EN LÍNEA
Viajar por decreto
El ocio estival, territorio que debería invitar a la pausa, al descubrimiento personal o incluso al aburrimiento creativo, ha quedado colonizado por la lógica del rendimiento
He tenido la ocasión estos días de releer 'El cuarto de atrás', de Carmen Martín Gaite. La Selectividad y los libros que se quedan sobre las mesillas de hijos adolescentes lo motivaron. Uno de sus pasajes, el de 'El sombrero negro', reverbera aún en mi ... cabeza. «Creo que los viajes tienen que salir al encuentro de uno, como los amigos, y como los libros y como todo. Lo que no entiendo es la obligación de viajar». La obra es de 1978. Una visionaria la salmantina, cuya idea, trasladada al presente, resulta un tanto demoledora.
En algún momento decidimos que no viajar era sospechoso. Que quedarse en casa en verano era poco menos que una anomalía o una muestra de fracaso vital. Y desde entonces, el turismo dejó de ser aventura para convertirse en consigna. Hay que subir al tren de la autoafirmación a golpe de 'check-in' e historias de Instagram. El ocio estival, ese territorio que debería invitar a la pausa, al descubrimiento personal o incluso al aburrimiento creativo, ha quedado colonizado por la lógica del rendimiento. Hay que «aprovechar» las vacaciones, «exprimirlas», como si el descanso no tuviera valor si no se traduce en kilómetros recorridos, fotos tomadas y experiencias «vividas» y, sobre todo, «narradas» aunque sean exactamente las mismas que millones de personas devoran en paralelo. Basta con darse un paseo por los aeropuertos o mirar los mapas de calor de Google para comprobarlo: hay más tiempo invertido en «escapar» que en entender de qué escapamos. Lo peor no es la masificación —que también— sino el empobrecimiento del sentido. Porque lo que antes era una dulce evasión ahora es un producto. Una travesía organizada, una experiencia cerrada, una sensación que ya viene descrita de antemano. La cultura del viaje ha sido sustituida por la industria del destino. Y en ella todo está previsto, desde la foto que debes hacer hasta el restaurante donde debes comer y la cola para entrar en el sitio que «no te puedes perder». No hay margen para el hallazgo, para lo imprevisto, para equivocarse de camino y descubrir algo mejor. Es el viaje sin desvío. La aventura sin riesgo. El mundo convertido en parque temático.
Martín Gaite lo veía venir: los viajes pierden su misterio porque lo hemos perdido nosotros. Porque nos movemos como quien cumple una orden y se somete a un ritual socialmente exigido. Cada vez que alguien dice que no va a salir este verano, que se queda en su ciudad o que prefiere ir al pueblo, salta la pregunta incómoda, inquisitorial: «¿Pero no vas a ningún sitio?». Como si no marchar fuera un síntoma. Como si lo raro fuera no formar parte de la estampida. Quizás. Quizás lo verdaderamente osado y rompedor hoy no sea cruzar el mundo en busca de no se sabe qué, sino quedarse quieto y mirar de verdad. Volver a viajar sin que nadie lo mande. Como los amigos, como los libros. Como todo.

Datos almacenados
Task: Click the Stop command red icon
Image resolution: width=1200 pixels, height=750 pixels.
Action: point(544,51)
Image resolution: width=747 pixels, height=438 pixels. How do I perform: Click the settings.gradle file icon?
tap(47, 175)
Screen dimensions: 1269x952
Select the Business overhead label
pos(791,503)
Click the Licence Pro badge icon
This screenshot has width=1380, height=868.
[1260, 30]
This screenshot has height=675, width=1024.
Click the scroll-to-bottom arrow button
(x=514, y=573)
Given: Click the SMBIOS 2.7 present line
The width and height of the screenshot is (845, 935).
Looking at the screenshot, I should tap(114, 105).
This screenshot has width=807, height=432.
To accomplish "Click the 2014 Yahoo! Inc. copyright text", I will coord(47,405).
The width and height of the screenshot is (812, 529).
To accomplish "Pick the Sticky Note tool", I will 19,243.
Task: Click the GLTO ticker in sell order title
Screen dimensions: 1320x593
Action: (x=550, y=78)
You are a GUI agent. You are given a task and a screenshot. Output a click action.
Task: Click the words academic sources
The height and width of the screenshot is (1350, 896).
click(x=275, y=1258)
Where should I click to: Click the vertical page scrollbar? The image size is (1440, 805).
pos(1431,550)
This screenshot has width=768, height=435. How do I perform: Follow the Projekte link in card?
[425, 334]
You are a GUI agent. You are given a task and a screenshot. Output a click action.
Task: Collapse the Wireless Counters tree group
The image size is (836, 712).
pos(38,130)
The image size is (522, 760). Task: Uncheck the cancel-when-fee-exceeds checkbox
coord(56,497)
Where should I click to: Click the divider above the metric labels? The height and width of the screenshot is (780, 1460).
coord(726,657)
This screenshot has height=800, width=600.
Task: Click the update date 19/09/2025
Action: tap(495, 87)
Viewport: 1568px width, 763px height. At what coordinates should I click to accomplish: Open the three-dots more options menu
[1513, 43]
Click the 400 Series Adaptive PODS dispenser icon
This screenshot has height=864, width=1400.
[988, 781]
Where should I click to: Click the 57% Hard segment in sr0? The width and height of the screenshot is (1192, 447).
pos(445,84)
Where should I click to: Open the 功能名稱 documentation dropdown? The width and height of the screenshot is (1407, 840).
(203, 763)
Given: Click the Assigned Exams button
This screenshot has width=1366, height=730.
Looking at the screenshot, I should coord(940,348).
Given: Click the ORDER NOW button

La tarea
¿Qué palabras o expresiones van entre comillas angulares («») en el párrafo del artículo que comienza con "En algún momento decidimos"? Enuméralas en el orden en que aparecen. El listado no tiene nada que ver con esto.

Respuesta escrita
1. «aprovechar»
2. «exprimirlas»
3. «vividas»
4. «narradas»
5. «escapar»
6. «no te puedes perder»